A este desorden se le ha llamado también fantasmagoría y es provocado por enfermedades en el sistema nervioso. Tanto Osuna, como el psiquiatra Felipe Quiroga, aseguran que no es tan común que ocurra. Sin embargo, hay casos que van desde pequeñas hasta graves heridas.

"Una paciente de 64 años estaba soñando que corría para alcanzar un desfile. Ella corría sin parar y no podía llegar hasta él. Cuando se despertó se acababa de golpear en la cara con un mueble que tenía en su habitación. Tenía la cara ensangrentada, necesitaba puntos. Después se dio cuenta de que hubiera podido suicidarse porque su apartamento quedaba en un segundo piso y a unos metros del mueble había una ventana. La llevaron a urgencias y la remitieron a la Clínica de sueño. Se le hicieron estudios y se le mandó un tratamiento", cuenta Osuna.

Quiroga dice que no hay que confundir los sueños actuados con el sonambulismo, que pertenece a un estado más profundo. Para él, los sueños actuados son raros y muy cortos. Por esa razón, es impensable que una persona en ese estado pueda matar a otra. Los gritos de la víctima podrían despertarla.

Para Osuna, en cambio, estos trastornos pueden durar lo mismo que la actividad onírica, entre 15 y 20 minutos. "No es fácil despertar a una persona que se encuentre en ese estado. Una mujer que esté en la cama con su marido puede tener lesiones muy graves por golpes. Ella puede gritar y él nunca escucharla".
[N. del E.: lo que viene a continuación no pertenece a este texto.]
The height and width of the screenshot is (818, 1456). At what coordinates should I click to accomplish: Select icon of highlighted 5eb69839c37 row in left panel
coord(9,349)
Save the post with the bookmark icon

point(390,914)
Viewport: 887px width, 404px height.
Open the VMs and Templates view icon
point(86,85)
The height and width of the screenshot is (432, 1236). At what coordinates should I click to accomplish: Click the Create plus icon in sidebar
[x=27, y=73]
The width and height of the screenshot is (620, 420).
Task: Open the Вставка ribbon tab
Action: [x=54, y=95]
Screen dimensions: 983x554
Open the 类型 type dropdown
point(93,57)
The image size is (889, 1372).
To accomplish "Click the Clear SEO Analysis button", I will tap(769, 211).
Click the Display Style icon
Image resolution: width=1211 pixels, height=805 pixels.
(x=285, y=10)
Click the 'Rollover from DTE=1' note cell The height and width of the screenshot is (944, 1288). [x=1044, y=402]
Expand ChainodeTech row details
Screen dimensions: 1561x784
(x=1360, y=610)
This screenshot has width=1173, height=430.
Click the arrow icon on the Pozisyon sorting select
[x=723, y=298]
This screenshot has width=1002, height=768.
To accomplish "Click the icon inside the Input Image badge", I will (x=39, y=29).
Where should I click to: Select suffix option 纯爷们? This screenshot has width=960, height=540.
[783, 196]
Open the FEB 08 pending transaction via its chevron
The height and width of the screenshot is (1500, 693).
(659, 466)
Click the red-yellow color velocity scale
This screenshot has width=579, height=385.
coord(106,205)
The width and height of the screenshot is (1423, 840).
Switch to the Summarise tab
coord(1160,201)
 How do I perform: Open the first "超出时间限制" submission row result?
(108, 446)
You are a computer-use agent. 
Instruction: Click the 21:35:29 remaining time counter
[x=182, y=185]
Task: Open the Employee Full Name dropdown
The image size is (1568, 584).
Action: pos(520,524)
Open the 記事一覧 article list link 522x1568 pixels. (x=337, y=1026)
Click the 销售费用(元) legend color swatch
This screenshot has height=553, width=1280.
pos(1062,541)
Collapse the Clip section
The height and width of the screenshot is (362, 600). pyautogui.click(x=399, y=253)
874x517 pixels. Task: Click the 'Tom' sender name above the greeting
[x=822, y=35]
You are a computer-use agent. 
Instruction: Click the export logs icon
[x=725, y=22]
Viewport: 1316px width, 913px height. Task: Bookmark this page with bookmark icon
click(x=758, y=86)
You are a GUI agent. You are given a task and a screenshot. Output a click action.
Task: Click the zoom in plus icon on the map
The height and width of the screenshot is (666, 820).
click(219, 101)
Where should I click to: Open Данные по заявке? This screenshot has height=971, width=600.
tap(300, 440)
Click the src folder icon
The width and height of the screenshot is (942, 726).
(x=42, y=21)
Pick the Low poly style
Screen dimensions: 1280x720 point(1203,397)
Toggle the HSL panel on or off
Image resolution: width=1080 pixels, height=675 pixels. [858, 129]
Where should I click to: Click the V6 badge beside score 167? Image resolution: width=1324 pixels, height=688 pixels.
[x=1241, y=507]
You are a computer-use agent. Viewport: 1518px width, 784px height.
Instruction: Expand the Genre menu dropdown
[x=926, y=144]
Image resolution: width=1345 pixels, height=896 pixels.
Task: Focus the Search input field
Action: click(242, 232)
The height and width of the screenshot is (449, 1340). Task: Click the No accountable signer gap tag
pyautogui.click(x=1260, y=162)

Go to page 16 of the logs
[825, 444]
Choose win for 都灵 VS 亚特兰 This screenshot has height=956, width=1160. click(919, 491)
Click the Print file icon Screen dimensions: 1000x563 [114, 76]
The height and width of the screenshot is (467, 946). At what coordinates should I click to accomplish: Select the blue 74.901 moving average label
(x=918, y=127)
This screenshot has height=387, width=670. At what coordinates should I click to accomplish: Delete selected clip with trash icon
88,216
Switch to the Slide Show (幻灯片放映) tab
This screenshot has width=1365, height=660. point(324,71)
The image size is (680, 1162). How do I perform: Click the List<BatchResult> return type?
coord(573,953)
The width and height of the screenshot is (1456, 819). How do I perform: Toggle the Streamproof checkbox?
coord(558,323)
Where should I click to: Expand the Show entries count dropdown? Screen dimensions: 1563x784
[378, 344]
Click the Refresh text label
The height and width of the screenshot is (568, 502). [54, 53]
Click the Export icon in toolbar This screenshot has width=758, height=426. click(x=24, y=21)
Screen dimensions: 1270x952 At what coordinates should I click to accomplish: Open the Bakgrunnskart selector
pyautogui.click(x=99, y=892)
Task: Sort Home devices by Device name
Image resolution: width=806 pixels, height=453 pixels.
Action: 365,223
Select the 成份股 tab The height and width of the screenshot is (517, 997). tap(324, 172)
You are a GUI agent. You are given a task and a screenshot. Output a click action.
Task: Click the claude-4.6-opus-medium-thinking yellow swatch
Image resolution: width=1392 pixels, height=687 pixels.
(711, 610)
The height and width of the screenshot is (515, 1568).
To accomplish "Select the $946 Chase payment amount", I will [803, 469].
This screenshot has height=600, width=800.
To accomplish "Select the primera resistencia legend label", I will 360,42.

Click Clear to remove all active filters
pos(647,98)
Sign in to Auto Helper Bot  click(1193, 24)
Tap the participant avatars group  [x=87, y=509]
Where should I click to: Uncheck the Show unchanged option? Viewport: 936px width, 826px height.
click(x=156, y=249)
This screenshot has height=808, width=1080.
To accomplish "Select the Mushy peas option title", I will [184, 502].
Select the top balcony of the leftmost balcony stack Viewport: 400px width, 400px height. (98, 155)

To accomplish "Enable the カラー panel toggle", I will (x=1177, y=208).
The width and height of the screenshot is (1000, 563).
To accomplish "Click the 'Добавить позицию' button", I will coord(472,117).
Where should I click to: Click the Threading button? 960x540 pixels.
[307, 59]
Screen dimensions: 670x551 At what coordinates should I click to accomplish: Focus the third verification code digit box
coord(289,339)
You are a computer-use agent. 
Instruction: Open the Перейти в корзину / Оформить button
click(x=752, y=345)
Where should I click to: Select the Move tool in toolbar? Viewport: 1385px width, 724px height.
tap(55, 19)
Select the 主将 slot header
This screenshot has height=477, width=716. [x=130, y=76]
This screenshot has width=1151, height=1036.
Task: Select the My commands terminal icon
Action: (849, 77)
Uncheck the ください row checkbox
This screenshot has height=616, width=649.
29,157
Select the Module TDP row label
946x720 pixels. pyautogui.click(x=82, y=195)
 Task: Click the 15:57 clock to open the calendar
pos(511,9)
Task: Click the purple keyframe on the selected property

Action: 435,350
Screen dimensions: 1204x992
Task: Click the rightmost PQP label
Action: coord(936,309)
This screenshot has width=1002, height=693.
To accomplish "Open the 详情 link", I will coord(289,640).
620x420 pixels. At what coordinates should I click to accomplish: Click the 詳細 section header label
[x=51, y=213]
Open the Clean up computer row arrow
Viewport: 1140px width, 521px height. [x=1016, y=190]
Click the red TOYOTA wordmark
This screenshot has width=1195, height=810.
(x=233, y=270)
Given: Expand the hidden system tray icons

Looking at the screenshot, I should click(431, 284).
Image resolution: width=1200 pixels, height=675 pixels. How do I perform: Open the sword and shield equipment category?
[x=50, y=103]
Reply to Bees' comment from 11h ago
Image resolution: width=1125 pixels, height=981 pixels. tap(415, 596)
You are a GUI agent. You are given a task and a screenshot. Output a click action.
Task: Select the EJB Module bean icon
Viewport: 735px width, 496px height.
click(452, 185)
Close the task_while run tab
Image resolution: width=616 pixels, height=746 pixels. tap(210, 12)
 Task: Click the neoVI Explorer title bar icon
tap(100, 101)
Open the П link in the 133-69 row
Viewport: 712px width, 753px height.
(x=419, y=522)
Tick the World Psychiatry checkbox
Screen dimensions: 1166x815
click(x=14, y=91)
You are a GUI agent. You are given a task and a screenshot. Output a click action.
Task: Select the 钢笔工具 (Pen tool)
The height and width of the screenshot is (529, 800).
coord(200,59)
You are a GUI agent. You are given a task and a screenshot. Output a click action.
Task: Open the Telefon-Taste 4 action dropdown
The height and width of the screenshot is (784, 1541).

"Un paciente extranjero llegó a urgencias en dos oportunidades por fracturas en la noche. Una en la mano derecha y otra en una costilla. Nos llamaron porque eso no era lógico. Él contó que cuando se hizo la primera fractura, estaba soñando que peleaba contra un atracador. Sólo se despertó al golpearse contra una mesa de noche. Después se dio cuenta que había golpeado a su esposa y que ésta a pesar de sus intentos por despertarlo no lo había logrado.

"Lo de las costillas ocurrió porque él soñó que alguien lo estaba persiguiendo. De la desesperación se levantó de la cama y se golpeó con el borde. Sólo se despertó por el dolor", agrega Osuna quien dice que en todos esos casos hay un recuerdo muy fiel de lo ocurrido antes del trastorno.

Las víctimas en estos casos son plácidos soñadores que no creen estar durmiendo con el enemigo. La violencia se cuela en sus camas y, en la mayoría de los casos, no son tocados por la muerte. Los victimarios no recuerdan nada, sólo saben que estaban amenazados por una fiera y debían defenderse.